One brand that has had enormous success harnessing the endless opportunities for engagement is Nike. The incredible success of Nike is an inspiration as it moves more and more of its budget into interactive, content and events.
Nike UK Marketing Director Simon Pestridge said recently:
“We don’t do advertising any more. We just do cool stuff. We need to become part of people’s lives and digital allows us to do that.”
Pestridge now allocates 80% of Nike’s budget to production and 20% to media. Producing TVCs is only a part of his production budget.
Events, interactive digital platforms and lots and lots of content from virals and webisodes to TV programs have driven deeper connections with Nike’s youth target.
The reality is that online, often the medium is the message. The interactive asset is both the engagement vehicle and the distribution platform.
Content like Nike’s Ronaldinho ‘Touch of Gold’ viral video has almost 30 million views. Platforms like YouTube are free – the challenge is to make the content shareable!
Now not every brand is Nike and this production to media ratio is rather extreme. However a recent study by the American Association of Advertising Agencies (AAAA) brought this shift to life by comparing where advertisers will likely split a total budget in the traditional model compared to those required in the interactive space. The production ratio shifts from 27% to 48% in this modelling.

One last consideration when thinking about production is this – technology greatly affects production costs in the interactive world. At the leading edge of innovation the costs are high, while trailing behind it makes the production much more affordable and much faster.
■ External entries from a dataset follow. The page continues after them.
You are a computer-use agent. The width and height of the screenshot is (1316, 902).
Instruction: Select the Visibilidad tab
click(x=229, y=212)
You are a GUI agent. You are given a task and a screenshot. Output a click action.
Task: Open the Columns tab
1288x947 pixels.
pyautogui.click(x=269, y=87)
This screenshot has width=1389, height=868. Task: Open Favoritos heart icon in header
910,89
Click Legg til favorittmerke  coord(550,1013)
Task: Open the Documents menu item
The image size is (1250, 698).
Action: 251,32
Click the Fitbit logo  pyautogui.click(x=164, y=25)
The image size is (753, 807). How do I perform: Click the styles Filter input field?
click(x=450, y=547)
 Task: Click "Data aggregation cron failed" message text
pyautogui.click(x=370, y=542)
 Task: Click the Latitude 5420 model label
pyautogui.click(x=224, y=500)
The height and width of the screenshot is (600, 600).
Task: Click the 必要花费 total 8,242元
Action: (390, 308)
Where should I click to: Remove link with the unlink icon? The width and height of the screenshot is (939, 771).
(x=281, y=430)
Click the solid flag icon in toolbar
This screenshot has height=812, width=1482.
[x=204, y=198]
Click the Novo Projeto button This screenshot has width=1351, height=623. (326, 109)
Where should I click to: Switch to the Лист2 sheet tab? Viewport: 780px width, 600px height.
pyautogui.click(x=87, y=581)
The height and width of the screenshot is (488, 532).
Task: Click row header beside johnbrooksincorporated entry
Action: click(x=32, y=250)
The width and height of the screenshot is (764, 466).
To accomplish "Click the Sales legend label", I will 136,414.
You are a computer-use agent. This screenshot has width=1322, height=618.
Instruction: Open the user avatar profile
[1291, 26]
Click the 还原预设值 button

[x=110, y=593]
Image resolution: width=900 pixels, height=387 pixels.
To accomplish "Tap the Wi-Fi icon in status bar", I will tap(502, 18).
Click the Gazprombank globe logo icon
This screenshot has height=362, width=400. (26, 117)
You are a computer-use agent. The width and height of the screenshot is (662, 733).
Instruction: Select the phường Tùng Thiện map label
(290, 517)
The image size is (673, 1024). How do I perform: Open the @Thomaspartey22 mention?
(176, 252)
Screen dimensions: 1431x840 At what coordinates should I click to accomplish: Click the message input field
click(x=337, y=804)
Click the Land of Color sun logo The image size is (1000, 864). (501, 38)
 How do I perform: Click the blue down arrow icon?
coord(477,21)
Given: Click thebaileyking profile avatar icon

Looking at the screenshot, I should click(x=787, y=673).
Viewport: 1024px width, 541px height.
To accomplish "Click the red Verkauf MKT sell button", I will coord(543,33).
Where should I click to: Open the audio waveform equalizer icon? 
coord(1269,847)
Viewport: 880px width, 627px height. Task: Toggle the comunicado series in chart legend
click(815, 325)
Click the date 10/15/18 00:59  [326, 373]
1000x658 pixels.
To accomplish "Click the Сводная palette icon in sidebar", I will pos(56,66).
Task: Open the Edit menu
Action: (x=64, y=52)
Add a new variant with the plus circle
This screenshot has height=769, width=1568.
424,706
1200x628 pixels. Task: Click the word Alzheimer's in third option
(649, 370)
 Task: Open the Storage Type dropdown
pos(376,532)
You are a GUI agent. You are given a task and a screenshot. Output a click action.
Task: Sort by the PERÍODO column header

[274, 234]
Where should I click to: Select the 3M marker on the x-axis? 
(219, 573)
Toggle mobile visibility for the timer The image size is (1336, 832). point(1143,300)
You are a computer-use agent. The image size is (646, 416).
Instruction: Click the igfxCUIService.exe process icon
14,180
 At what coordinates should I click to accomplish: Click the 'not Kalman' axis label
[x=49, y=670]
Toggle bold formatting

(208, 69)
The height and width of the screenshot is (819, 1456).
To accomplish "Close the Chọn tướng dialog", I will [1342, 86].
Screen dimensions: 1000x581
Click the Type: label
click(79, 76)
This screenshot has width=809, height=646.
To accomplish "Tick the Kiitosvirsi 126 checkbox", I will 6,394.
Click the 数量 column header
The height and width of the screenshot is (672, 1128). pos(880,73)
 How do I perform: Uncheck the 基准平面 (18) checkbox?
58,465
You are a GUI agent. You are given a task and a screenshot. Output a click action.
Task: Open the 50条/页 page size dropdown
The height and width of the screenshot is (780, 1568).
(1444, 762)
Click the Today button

It is almost impossible to ballpark production costs when breaking new ground – but providing the interactive idea is consumer centric and adds value via engagement, entertainment or utility, the consumer will do their part to share it. Many to many – that’s what we aim for!
So what’s the point? Old dogs need to learn new tricks. The 80/20 media to production split is redundant.
If you followed that rule in the interactive space – your asset will be pretty lonely, with cooler, more engaging, more sharable content luring your best prospects away.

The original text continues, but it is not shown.